Residential Structures: Single-Family Dwelling Styles
In regards to single-family dwellings, only one dwelling unit is contained in the structure. Below are examples of single family dwellings.
Bungalow – The primary living area is on one floor with few or no stairs. This style is beneficial for those with limited mobility. A bungalow needs a larger lot size in order to provide the same house size as a two-storey home. Variations of bungalows include:
• Ranch Style: This variation of the bungalow offers a larger overall size and typically features an attached garage and a basement. Many of these homes contain approximately 2,000 square feet of living area or more on one floor and are normally oriented horizontally on a lot.
• Bi-Level/Split Entrance: This variation of the bungalow usually has a front entrance at the split between the upper and lower levels. The basement rests at a higher level above grade than other bungalow types which allows for more windows and greater sunlight in the basement area. This has led to the basement area being finished in a similar condition to the main floor, rather than remaining unfinished.

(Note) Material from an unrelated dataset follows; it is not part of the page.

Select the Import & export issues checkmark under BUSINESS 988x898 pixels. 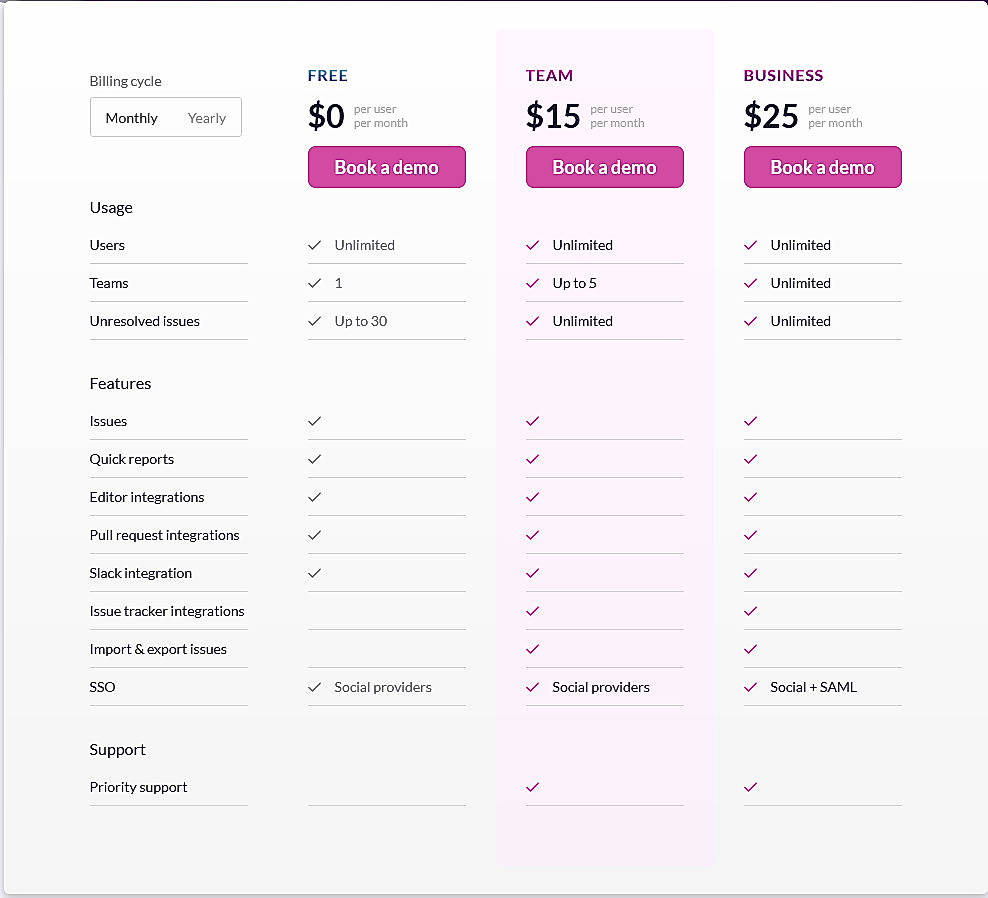[x=750, y=649]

One-and-One-Half Storey – This style of dwelling has about 60% of the overall floor area on the main floor, and features a high-pitched roof, which provides additional living space on the second floor. The roof pitch results in slanted ceilings on the upper level and reduced head clearance. Some styles will include dormers (vertically projecting windows) and may be referred to as a, “Cape Cod” design.
Two-Storey – This style of dwelling is characterized by a combination of an expansive living area and a separate bedroom area level. Bedrooms are on a different level from the rest of the living space. Suitable for families.
Split Level – This type of dwelling can combine features of other styles, ranging between the bungalow, split-entrance bungalow, and the two-storey home. The ease with which occupants can move from one area of their home to another is a primary characteristic. Side and back splits may have anywhere from three to five levels and are characterized by several sets of stairs. This type of house is a perfect solution for sloping blocks as they are designed to follow the natural slope of the land, resulting in a stunning, architectural split level home that is both unique and spacious.
A Semi-Detached House – (often abbreviated to semi) is a single family duplex dwelling house that shares one common wall with the next house. The name distinguishes this style of house from detached houses, with no shared walls, and terraced houses, with a shared wall on both sides. Semi detached are two distinct homes with separate owners and lots connected through one common wall. They are built side-by-side to each other. Compare that to a duplex which is a property on a single lot with two distinct living spaces and one owner.
Residential Structures: Multi-Unit Dwelling Styles
Buyers wanting to purchase a property where they can live plus generate income by leasing a unit to a tenant, can invest a multi-unit dwelling which are typically converted from a single family or other use to a multi-unit use.
Duplex – A building divided into two individual dwelling units, divided horizontally, as in the style of a two-storey, or vertically as in a bungalow. Each unit can be accessed via a private entrance or a shared entryway. Duplexes (single ownership) are not the same as semi-detached structures (two titles).
Triplex – A building divided into three individual dwelling units, divided horizontally and/or vertically. Each dwelling can be accessed via a private entrance, a shared entryway, or both.
Fourplex – A building divided into four individual dwelling units and are typically in the style of a bungalow, one-and-one-half storey, or a two-storey dwelling that is divided vertically.